Based on the above techno-economic analysis of two types of four circuit flowsheets, it is determined that the heavy media based flowsheet requires higher capital investment ($17.5M versus $14.0M) and slightly higher annual operating cost ($12.5M versus $11.8M). Although the heavy media flowsheet generates higher yield (56.75% versus 56.16%) because of the higher separation efficiency provided by heavy media-based separators, profitability assessed by the NPV is lower for this flowsheet. As indicated, NPV for water-only and heavy media flowsheets are $26.9M and $25.2M, respectively. Thus, the water-only based flowsheet should be the system of choice for the given plant.

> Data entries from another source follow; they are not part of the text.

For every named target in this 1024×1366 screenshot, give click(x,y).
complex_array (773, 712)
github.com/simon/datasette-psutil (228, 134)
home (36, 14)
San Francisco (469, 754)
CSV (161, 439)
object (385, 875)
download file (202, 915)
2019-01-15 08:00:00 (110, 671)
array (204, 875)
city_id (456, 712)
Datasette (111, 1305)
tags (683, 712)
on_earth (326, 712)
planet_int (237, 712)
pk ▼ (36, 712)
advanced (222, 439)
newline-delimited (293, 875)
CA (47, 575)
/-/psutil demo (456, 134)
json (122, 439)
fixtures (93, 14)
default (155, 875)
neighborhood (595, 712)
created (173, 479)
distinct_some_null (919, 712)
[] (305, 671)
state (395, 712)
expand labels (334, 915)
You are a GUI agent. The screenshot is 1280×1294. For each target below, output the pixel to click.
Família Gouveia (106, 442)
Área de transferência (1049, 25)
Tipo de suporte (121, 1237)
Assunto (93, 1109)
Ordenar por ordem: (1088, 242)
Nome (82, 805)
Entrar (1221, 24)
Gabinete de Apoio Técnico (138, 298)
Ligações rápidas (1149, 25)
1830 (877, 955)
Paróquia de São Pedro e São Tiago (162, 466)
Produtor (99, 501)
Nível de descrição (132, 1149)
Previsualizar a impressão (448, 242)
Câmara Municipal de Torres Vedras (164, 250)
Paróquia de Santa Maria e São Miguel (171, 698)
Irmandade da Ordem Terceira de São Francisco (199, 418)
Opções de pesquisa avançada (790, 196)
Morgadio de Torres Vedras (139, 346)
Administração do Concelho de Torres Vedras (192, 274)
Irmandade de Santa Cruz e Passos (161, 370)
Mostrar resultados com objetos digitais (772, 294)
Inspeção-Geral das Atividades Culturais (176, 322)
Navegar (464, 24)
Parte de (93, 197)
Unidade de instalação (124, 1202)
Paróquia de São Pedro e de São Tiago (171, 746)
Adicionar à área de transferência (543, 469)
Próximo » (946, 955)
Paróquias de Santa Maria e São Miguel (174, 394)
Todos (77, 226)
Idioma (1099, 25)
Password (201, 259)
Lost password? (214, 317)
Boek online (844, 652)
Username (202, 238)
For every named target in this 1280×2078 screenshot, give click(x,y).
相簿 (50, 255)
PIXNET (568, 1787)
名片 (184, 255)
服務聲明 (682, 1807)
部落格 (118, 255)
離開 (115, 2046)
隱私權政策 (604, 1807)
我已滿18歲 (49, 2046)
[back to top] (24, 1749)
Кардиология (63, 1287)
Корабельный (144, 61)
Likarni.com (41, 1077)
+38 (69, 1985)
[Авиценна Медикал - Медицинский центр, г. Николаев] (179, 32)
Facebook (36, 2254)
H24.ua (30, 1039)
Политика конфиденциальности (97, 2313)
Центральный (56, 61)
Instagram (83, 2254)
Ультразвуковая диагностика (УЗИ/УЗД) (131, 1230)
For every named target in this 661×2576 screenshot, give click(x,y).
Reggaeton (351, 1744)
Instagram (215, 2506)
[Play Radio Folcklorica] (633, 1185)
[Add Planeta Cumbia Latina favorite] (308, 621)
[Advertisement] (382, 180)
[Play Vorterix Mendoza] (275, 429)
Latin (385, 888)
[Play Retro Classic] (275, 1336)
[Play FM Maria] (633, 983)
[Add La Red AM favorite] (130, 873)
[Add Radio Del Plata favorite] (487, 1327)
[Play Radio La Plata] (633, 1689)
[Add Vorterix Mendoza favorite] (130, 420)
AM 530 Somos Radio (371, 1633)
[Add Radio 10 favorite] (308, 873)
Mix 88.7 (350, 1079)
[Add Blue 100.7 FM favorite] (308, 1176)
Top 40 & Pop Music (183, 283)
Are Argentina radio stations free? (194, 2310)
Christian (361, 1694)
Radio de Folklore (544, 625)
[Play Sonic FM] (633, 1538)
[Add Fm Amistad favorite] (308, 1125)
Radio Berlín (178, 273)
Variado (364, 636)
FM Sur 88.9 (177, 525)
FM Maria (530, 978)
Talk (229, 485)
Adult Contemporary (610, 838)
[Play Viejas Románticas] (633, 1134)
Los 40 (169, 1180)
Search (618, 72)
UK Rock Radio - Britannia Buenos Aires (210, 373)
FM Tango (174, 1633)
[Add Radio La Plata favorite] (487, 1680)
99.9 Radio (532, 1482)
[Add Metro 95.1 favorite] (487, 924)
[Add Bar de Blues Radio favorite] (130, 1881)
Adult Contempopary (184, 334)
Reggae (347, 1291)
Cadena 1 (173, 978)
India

CONCLUSIONS AND RECOMMENDATIONS

A new coal preparation plant simulator, named SIU-Sim has been successfully developed and tested with size-by-size feed washability data obtained from a coal preparation plant. The unique features and utility of this simulator include:

The new simulator provides an easy to use graphical user interface (GUI) developed to integrate a GA-based plant optimization model and an NPV-based economic analysis model into the simulator. The simulator allows the user to input washability data, flotation kinetic analysis data, plant feed rate, target product qualities and process partition models. It also allows the user to set up the plant flowsheet, display the washability data and kinetic analysis data and generate yield-product quality curves for each cleaning unit.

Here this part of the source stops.